Вообще 70-е годы прошли ( и 80-е годы) под знаком большого пессимизма относительно контакта, апофеозом этого пессимизма стало леммовское «Фиаско». Помните в 1982 году Воннегут написал историю про Зога в «Завтраке для чемпионов», который умел только икать и пукать. Икая и попукивая, он ворвался в скромный американский дом, пытаясь объяснить, что грядет мировая катастрофа, и хозяин дома клюшкой от гольфа вышиб Зогу мозги.
Т.е. стало очевидно, что если контакт и будет, то мы друг друга не поймем. Поэтому у Стругацких возникла якобы идея описать пикник на обочине, как посещение туристами тихого леса, когда пожгли муравьев, разорили муравейник, нагадили в центре поляны и были таковы. Это один из тех немногих примеров, когда Стругацкие не то чтобы наврали, но как-то сознательно, и уж очень грубо дезинформировали свою аудиторию. Потому что на самом деле любой человек, который провел за чтением Стругацких достаточно много времени, прекрасно понимает, что как все основные их сюжеты были разработаны еще в сборнике «Шесть спичек», так и этот сюжет пришел именно отттуда. И назывался этот рассказ «Забытый эксперимент».
Вот в том-то и дело, что «Пикник на обочине» являет собой всего лишь расширенный вариант очень раннего, еще довольно слабого, довольно межеумочного, как все рассказы Стругацких, т. е. без внятного вывода и без внятной концепции, рассказа «Забытый эксперимент», в котором однако впервые зазвучали уже не характерные для молодых Стругацких тревожные и опасные нотки.
Там в чем история? Был некий проект, который должен был связать определенным образом с помощью тау-механики, или тау-кибернетики, должен был связать пространство и время. Время должно было предстать как физическая величина. А появлялся некий генератор, переводивший время в физическую материю. Все это, конечно, не имеет никакого отношения ни к реальной физике, ни к сюжету рассказа.
Ну в общем, появилась некая Зона, где должно было генерироваться новое время, особое время, материальное время. Но там случился гигантский взрыв. Отчасти напоминающий, конечно, Чернобыль. Тоже Стругацкими предсказанный.
+++
_Задание_.
Ответьте на вопросы по тексту о «Пикнике на обочине»:
(а) Какой рассказ, по утверждению автора, послужил источником сюжета «Пикника на обочине»?
(б) Во что переводил время генератор, появлявшийся в проекте из этого рассказа?
(в) Что произошло в Зоне, где должно было генерироваться новое время?

_Фрагмент данных_.
+++
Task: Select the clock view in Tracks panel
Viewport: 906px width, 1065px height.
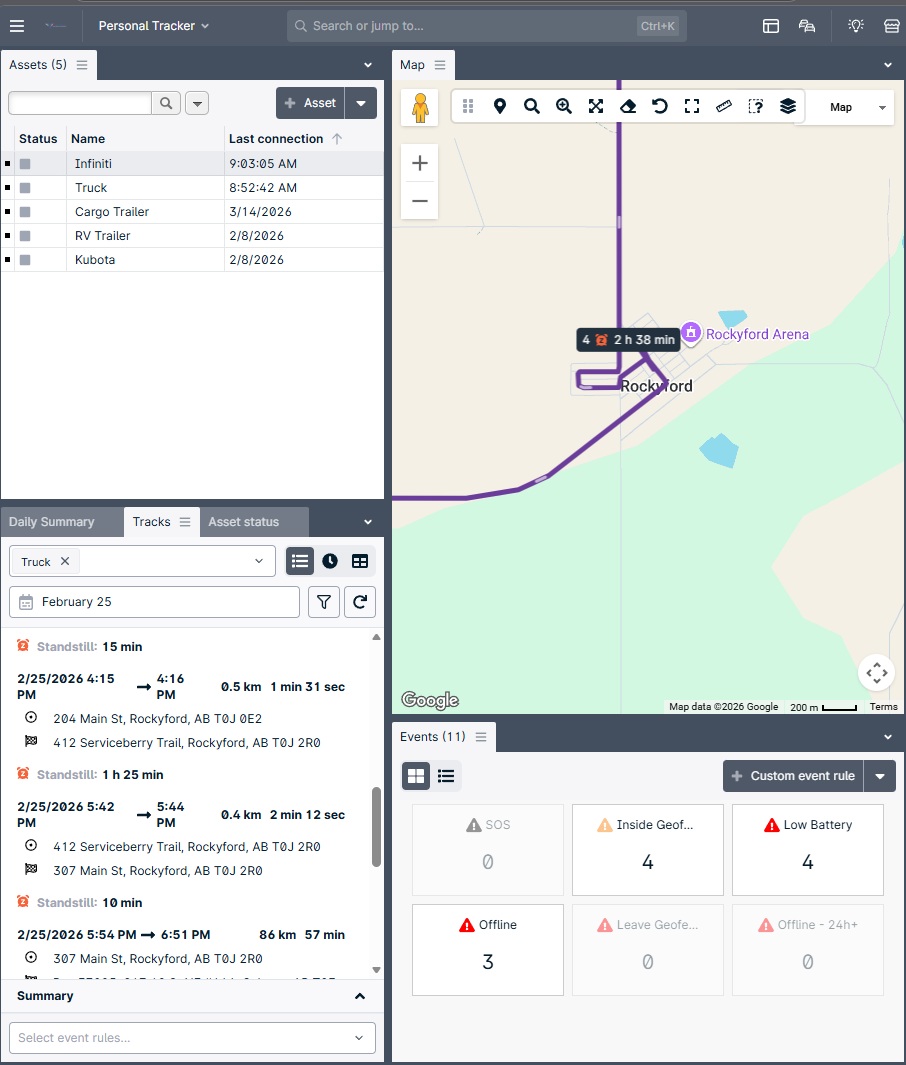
+++
_Ответ_.
(а) Рассказ «Забытый эксперимент» из сборника «Шесть спичек».
(б) В физическую материю.
(в) Гигантский взрыв.